- [Task] Exact reproduction required: the lines below from the line with "9370AU (153, 2343)" to the line with "粤ICP备2022082813号-1 (79, 2548)", both ends included, and no others.

- [Provided material]
● ● ● ● ●
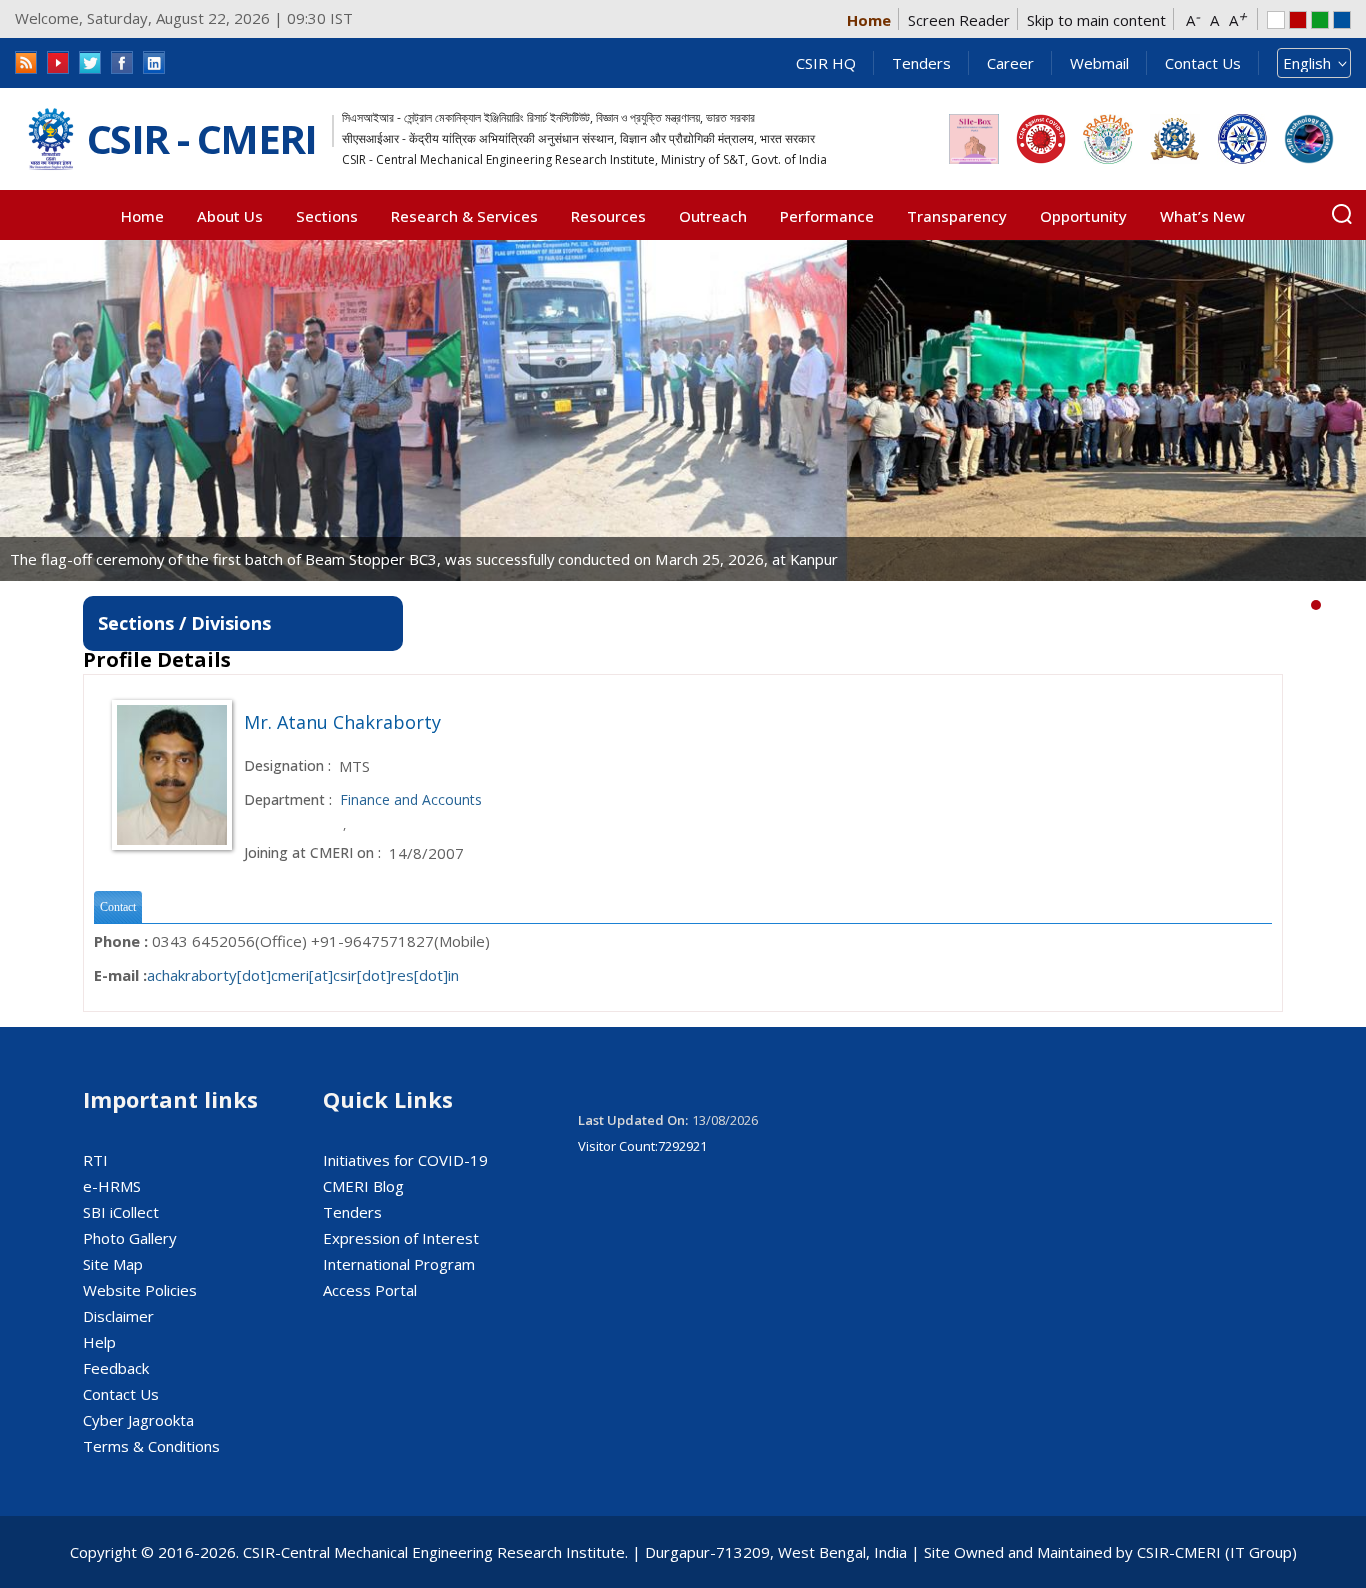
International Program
● ● ● ● ●
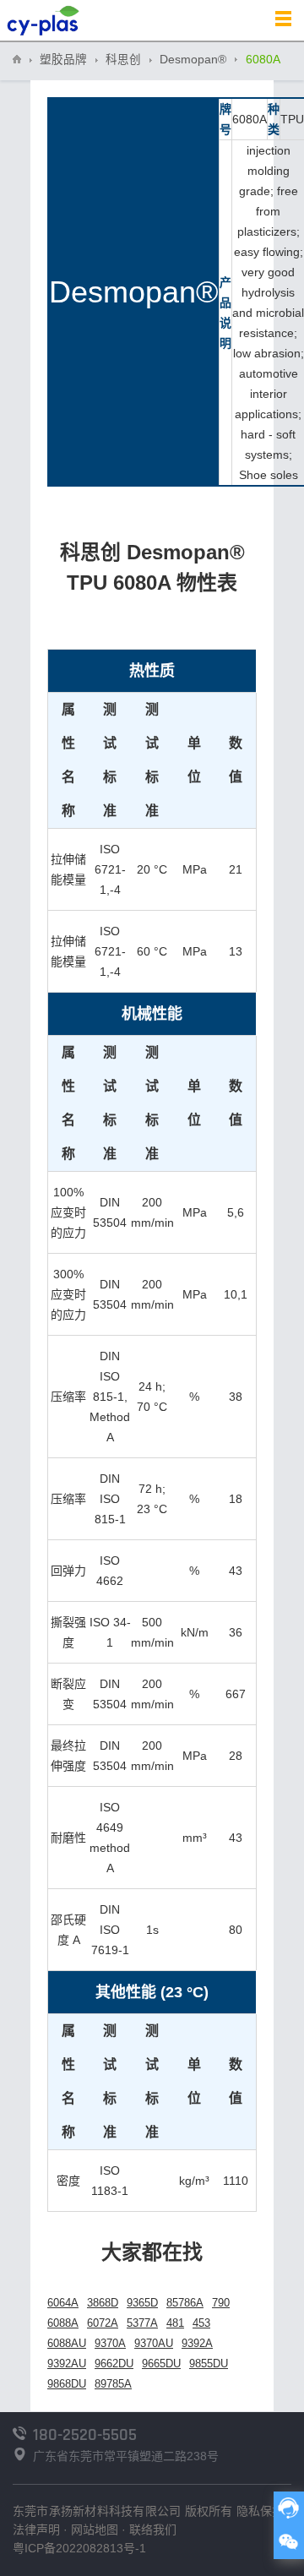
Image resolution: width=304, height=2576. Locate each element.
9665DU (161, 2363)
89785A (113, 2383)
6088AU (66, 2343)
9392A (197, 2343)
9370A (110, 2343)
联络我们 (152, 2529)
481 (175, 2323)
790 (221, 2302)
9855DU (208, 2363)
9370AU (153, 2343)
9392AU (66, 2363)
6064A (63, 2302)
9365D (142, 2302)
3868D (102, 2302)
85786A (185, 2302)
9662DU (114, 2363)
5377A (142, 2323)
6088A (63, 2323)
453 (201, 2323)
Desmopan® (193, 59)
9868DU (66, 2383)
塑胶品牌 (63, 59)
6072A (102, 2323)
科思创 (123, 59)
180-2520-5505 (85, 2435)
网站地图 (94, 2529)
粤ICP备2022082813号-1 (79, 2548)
● ● ● ● ●
- [Response to this exercise]
9370AU (153, 2343)
9392AU (66, 2363)
6064A (63, 2302)
9365D (142, 2302)
3868D (102, 2302)
85786A (185, 2302)
9662DU (114, 2363)
5377A (142, 2323)
6088A (63, 2323)
453 (201, 2323)
Desmopan® (193, 59)
9868DU (66, 2383)
塑胶品牌 (63, 59)
6072A (102, 2323)
科思创 (123, 59)
180-2520-5505 (85, 2435)
网站地图 (94, 2529)
粤ICP备2022082813号-1 (79, 2548)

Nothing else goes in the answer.